## PROBLEM DETAILS
Repeat the records below exactly, beginning at the first line and finishing with the line that contains "Task: Expand the".

## EXERCISE INPUTS
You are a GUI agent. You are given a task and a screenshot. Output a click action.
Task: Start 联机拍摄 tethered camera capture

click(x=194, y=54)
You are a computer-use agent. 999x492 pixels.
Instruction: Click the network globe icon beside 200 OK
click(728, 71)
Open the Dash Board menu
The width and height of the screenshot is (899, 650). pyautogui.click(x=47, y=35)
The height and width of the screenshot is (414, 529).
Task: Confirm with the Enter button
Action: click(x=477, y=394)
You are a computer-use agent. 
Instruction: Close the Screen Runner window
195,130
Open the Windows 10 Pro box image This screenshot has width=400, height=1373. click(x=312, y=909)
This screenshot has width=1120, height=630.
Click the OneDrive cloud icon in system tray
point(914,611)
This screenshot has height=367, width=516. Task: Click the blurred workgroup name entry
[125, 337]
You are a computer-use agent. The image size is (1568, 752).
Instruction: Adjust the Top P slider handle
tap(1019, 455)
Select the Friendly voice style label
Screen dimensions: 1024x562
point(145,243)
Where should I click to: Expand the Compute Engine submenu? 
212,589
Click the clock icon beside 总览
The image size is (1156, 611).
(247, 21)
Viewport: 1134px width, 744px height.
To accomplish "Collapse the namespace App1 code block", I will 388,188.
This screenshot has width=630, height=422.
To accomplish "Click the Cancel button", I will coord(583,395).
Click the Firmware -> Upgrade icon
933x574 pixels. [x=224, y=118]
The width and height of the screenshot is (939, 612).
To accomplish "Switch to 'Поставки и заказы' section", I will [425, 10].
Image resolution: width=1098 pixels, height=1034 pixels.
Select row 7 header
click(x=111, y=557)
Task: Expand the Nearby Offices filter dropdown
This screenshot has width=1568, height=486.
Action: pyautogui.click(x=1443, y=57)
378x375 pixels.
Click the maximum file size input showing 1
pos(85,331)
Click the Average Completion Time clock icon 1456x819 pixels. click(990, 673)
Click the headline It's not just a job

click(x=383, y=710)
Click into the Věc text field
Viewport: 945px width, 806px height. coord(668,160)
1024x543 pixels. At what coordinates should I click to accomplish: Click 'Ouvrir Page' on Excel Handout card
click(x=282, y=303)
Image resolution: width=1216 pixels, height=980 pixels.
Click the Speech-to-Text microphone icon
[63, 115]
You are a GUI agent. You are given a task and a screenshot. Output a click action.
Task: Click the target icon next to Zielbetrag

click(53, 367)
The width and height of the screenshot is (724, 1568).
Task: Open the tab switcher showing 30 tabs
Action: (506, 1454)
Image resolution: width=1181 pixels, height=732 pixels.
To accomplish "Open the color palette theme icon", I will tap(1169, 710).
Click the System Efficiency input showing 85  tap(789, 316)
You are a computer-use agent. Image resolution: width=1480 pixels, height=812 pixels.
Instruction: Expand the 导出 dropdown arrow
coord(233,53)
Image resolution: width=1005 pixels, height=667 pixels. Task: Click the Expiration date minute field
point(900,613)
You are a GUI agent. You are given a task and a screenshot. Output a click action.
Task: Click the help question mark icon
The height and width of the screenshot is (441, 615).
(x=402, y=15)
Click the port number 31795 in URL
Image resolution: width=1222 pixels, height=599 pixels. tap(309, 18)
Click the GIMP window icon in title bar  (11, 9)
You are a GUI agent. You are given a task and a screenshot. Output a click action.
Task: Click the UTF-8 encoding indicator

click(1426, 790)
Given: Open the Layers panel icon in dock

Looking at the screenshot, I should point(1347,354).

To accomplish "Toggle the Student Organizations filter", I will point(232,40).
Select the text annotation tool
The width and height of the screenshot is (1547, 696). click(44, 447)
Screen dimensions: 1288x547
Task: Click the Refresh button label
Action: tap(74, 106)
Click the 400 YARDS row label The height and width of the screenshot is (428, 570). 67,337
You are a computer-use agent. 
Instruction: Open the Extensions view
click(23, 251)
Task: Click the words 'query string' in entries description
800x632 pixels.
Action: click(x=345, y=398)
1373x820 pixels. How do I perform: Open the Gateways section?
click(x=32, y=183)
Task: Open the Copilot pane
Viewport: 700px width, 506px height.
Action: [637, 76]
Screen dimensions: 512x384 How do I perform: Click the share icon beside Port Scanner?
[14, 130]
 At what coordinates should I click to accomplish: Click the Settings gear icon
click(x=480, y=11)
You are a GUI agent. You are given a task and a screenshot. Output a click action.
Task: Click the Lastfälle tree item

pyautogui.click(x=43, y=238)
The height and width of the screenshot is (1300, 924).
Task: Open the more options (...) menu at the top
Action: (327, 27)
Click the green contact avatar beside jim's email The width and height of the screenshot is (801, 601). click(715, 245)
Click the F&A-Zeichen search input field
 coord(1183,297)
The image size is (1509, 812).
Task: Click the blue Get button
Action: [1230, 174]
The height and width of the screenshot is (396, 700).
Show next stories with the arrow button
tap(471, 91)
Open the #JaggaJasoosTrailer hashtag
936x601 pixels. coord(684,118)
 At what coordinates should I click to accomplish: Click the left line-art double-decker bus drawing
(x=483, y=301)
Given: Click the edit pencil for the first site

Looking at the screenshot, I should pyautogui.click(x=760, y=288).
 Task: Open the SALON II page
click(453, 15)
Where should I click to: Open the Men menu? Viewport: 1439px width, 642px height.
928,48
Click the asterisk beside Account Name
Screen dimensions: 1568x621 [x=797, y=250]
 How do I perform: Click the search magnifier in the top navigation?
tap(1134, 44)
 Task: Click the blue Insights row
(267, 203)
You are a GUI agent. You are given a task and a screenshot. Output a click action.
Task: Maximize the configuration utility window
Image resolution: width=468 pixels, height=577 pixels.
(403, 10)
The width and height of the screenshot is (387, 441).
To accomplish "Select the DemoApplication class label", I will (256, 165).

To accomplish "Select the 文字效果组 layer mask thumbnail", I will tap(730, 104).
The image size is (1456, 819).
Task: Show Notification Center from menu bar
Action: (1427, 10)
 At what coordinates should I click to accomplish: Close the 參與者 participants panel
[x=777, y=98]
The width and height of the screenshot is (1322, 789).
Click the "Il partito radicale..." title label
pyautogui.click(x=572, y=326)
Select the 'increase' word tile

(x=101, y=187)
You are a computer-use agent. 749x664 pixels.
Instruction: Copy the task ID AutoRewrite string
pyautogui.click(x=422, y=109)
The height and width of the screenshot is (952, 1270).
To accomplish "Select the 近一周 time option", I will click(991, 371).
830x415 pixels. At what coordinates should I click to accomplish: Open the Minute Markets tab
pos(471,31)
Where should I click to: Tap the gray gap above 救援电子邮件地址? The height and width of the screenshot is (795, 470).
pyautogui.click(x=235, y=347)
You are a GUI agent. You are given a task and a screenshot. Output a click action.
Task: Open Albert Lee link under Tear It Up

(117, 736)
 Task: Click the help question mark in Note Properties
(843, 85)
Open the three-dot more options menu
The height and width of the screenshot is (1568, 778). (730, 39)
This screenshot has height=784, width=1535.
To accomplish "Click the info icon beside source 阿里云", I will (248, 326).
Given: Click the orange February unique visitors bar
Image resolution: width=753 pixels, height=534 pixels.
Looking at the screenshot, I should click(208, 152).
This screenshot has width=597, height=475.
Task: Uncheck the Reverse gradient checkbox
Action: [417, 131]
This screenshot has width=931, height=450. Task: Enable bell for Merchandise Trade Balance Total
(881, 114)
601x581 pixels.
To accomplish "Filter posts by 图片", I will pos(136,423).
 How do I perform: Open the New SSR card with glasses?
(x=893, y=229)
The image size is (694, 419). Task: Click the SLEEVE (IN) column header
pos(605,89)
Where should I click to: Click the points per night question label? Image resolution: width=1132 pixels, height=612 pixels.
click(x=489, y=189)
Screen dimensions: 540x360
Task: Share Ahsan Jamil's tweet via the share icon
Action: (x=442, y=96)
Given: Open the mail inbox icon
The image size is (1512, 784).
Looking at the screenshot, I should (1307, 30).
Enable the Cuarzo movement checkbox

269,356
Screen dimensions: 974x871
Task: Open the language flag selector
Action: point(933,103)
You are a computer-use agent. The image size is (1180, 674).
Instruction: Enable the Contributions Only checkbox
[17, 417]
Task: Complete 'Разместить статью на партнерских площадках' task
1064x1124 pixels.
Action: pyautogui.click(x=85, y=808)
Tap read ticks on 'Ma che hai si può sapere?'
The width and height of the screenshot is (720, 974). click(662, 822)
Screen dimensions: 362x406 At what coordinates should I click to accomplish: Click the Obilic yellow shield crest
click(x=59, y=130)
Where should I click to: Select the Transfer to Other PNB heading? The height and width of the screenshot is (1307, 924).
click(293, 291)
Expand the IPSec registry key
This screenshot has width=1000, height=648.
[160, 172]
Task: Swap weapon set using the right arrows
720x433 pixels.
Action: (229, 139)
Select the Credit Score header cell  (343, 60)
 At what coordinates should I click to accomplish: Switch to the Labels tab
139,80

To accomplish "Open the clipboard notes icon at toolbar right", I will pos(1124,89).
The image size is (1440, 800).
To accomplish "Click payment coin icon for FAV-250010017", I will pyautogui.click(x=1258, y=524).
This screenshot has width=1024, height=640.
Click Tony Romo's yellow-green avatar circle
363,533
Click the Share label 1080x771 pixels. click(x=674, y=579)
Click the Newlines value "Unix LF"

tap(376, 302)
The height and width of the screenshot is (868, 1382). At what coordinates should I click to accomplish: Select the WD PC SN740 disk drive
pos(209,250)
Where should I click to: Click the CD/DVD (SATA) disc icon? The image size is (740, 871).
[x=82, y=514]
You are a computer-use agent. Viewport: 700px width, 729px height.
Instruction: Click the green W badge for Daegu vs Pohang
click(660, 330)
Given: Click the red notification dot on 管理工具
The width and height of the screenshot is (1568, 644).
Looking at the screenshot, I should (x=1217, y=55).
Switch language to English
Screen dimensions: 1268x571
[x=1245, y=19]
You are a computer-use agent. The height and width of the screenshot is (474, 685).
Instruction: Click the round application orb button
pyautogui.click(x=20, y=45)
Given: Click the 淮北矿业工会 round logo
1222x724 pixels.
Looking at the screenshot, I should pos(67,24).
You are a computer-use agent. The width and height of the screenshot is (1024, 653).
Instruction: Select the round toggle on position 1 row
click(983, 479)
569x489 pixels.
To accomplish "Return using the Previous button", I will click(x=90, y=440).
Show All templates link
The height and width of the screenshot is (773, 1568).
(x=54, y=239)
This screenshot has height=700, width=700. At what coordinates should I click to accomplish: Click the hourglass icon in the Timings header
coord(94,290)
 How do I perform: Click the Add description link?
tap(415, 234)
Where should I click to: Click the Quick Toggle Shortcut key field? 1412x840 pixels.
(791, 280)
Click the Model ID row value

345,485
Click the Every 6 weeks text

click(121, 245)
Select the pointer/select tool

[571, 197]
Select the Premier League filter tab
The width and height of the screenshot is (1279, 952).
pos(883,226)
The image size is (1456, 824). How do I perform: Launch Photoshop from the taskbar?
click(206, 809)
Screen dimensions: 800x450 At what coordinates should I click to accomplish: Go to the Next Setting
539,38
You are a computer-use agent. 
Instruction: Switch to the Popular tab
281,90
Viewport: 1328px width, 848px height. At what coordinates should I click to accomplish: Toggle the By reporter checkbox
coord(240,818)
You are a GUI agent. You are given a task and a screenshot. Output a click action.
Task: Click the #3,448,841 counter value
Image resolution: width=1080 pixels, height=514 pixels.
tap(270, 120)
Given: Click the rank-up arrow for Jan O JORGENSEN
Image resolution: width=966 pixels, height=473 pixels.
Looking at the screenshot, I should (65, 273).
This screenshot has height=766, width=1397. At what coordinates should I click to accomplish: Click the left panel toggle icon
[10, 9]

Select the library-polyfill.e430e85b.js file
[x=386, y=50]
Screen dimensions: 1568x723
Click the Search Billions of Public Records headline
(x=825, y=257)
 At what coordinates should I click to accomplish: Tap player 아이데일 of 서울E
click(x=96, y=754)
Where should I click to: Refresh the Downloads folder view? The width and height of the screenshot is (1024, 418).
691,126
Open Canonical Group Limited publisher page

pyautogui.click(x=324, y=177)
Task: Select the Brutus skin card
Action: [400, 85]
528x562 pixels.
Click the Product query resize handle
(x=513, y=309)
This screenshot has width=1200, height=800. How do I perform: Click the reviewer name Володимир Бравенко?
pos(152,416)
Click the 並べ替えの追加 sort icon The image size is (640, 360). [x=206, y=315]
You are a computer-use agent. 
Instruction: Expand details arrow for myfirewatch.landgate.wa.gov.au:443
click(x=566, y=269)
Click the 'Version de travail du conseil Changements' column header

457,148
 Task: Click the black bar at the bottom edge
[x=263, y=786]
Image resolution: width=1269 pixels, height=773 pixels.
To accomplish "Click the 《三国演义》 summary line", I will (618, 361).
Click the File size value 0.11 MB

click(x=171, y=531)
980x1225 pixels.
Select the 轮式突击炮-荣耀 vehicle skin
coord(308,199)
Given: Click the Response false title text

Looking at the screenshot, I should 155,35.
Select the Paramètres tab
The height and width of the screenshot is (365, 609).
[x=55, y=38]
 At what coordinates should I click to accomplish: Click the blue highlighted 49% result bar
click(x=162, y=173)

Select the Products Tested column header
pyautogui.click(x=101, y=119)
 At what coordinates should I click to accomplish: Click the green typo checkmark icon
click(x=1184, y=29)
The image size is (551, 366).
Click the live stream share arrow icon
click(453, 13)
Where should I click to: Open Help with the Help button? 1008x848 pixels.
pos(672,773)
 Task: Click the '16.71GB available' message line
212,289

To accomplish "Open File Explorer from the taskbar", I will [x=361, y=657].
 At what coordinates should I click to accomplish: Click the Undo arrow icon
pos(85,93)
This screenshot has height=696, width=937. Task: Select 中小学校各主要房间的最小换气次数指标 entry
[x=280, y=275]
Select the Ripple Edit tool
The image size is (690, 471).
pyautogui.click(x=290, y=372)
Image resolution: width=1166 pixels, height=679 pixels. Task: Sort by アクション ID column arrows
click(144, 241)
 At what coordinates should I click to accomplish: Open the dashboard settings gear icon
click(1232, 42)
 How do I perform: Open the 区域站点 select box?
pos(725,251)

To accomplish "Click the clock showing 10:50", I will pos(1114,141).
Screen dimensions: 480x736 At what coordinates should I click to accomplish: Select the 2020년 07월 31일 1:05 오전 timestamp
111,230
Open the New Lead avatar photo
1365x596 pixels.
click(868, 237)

## SOLVED EXERCISE
You are a GUI agent. You are given a task and a screenshot. Output a click action.
Task: Start 联机拍摄 tethered camera capture

click(x=194, y=54)
You are a computer-use agent. 999x492 pixels.
Instruction: Click the network globe icon beside 200 OK
click(728, 71)
Open the Dash Board menu
The width and height of the screenshot is (899, 650). pyautogui.click(x=47, y=35)
The height and width of the screenshot is (414, 529).
Task: Confirm with the Enter button
Action: click(x=477, y=394)
You are a computer-use agent. 
Instruction: Close the Screen Runner window
195,130
Open the Windows 10 Pro box image This screenshot has width=400, height=1373. click(x=312, y=909)
This screenshot has width=1120, height=630.
Click the OneDrive cloud icon in system tray
point(914,611)
This screenshot has height=367, width=516. Task: Click the blurred workgroup name entry
[125, 337]
You are a computer-use agent. The image size is (1568, 752).
Instruction: Adjust the Top P slider handle
tap(1019, 455)
Select the Friendly voice style label
Screen dimensions: 1024x562
point(145,243)
Where should I click to: Expand the Compute Engine submenu? 
212,589
Click the clock icon beside 总览
The image size is (1156, 611).
(247, 21)
Viewport: 1134px width, 744px height.
To accomplish "Collapse the namespace App1 code block", I will 388,188.
This screenshot has width=630, height=422.
To accomplish "Click the Cancel button", I will coord(583,395).
Click the Firmware -> Upgrade icon
933x574 pixels. [x=224, y=118]
The width and height of the screenshot is (939, 612).
To accomplish "Switch to 'Поставки и заказы' section", I will [425, 10].
Image resolution: width=1098 pixels, height=1034 pixels.
Select row 7 header
click(x=111, y=557)
Task: Expand the Nearby Offices filter dropdown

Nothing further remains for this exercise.